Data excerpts
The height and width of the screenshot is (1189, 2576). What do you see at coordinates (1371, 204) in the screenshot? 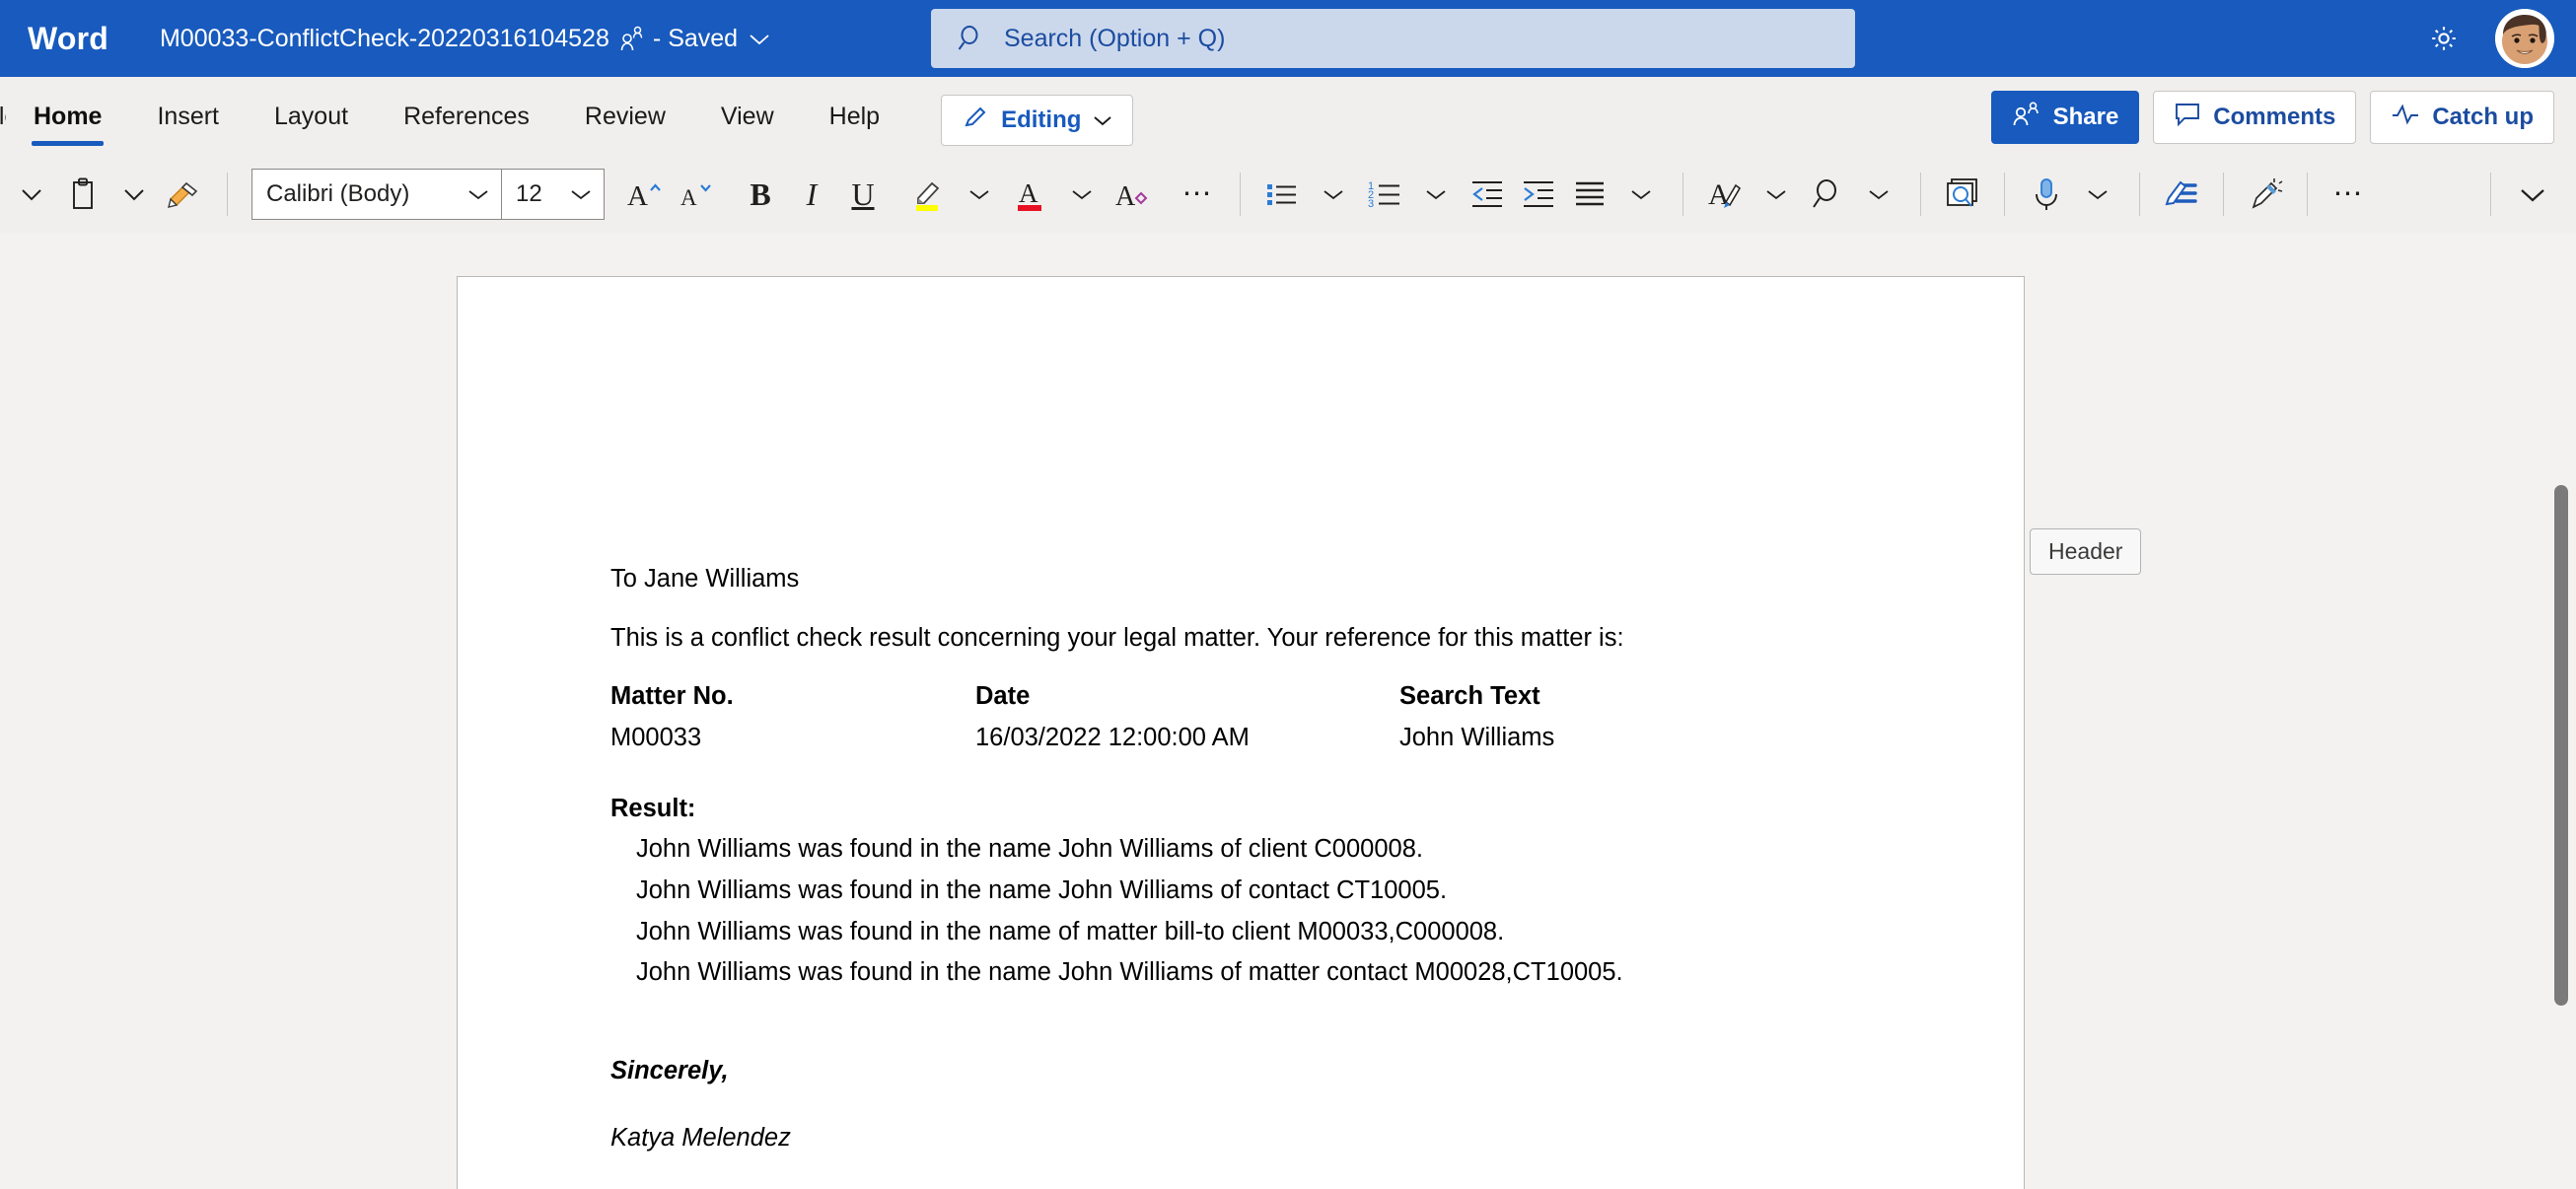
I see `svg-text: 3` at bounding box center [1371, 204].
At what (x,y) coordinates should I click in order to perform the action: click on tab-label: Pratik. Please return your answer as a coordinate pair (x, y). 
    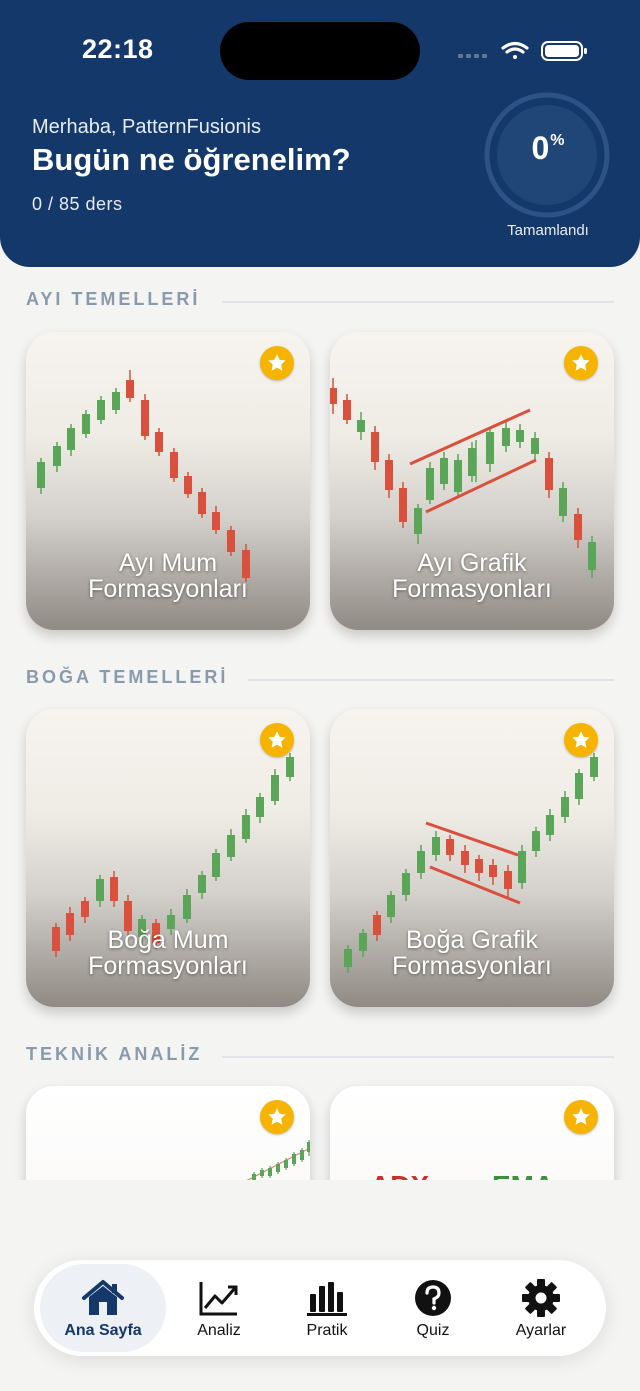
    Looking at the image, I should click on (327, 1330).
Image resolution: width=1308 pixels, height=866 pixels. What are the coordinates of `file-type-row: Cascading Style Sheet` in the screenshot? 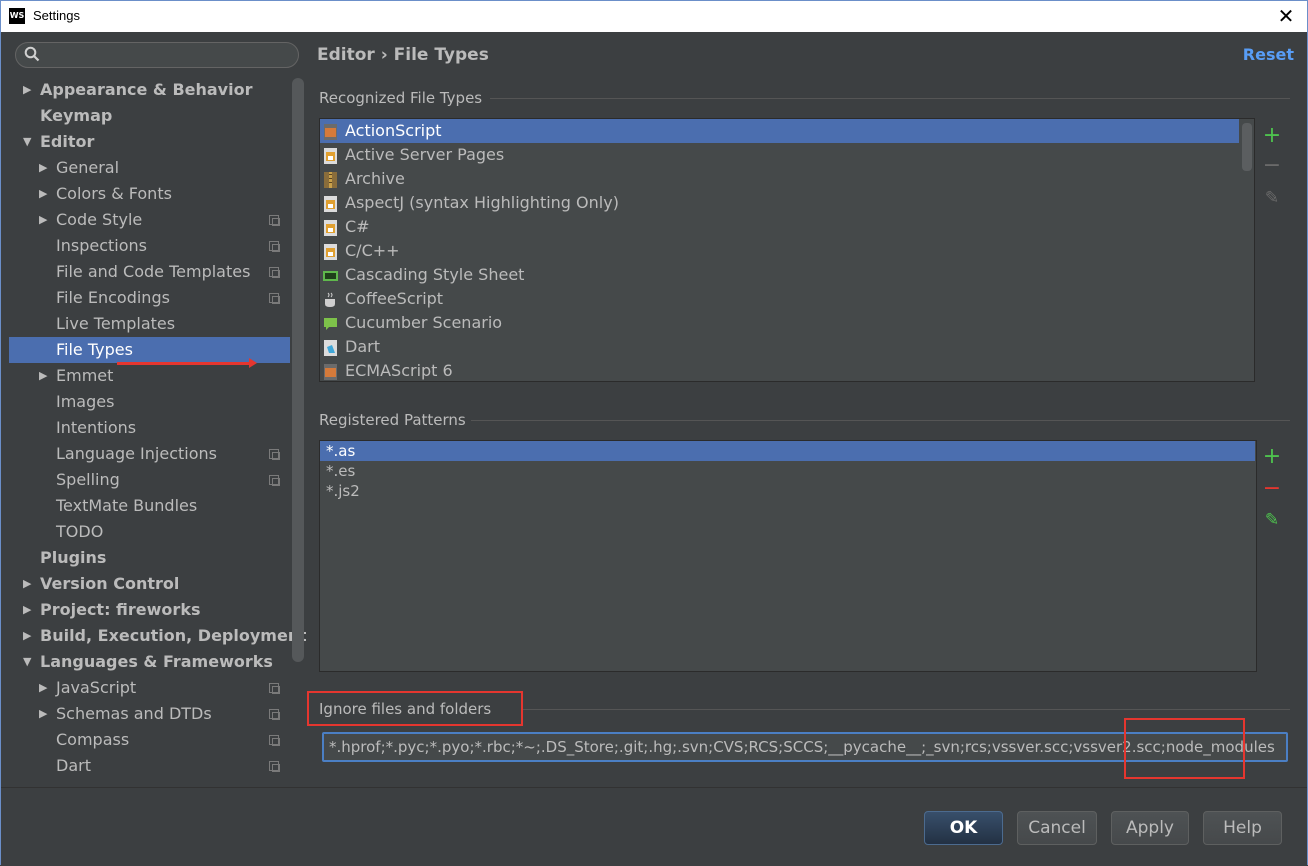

**What needs to be done:** Repeat the rows starting at the line that contains "At what (x,y)" and ending at the line that contains "Looking at the", with the pictures left out.

**Answer box:**
At what (x,y) coordinates should I click in order to perform the action: click on tab-label: Pratik. Please return your answer as a coordinate pair (x, y). 
    Looking at the image, I should click on (327, 1330).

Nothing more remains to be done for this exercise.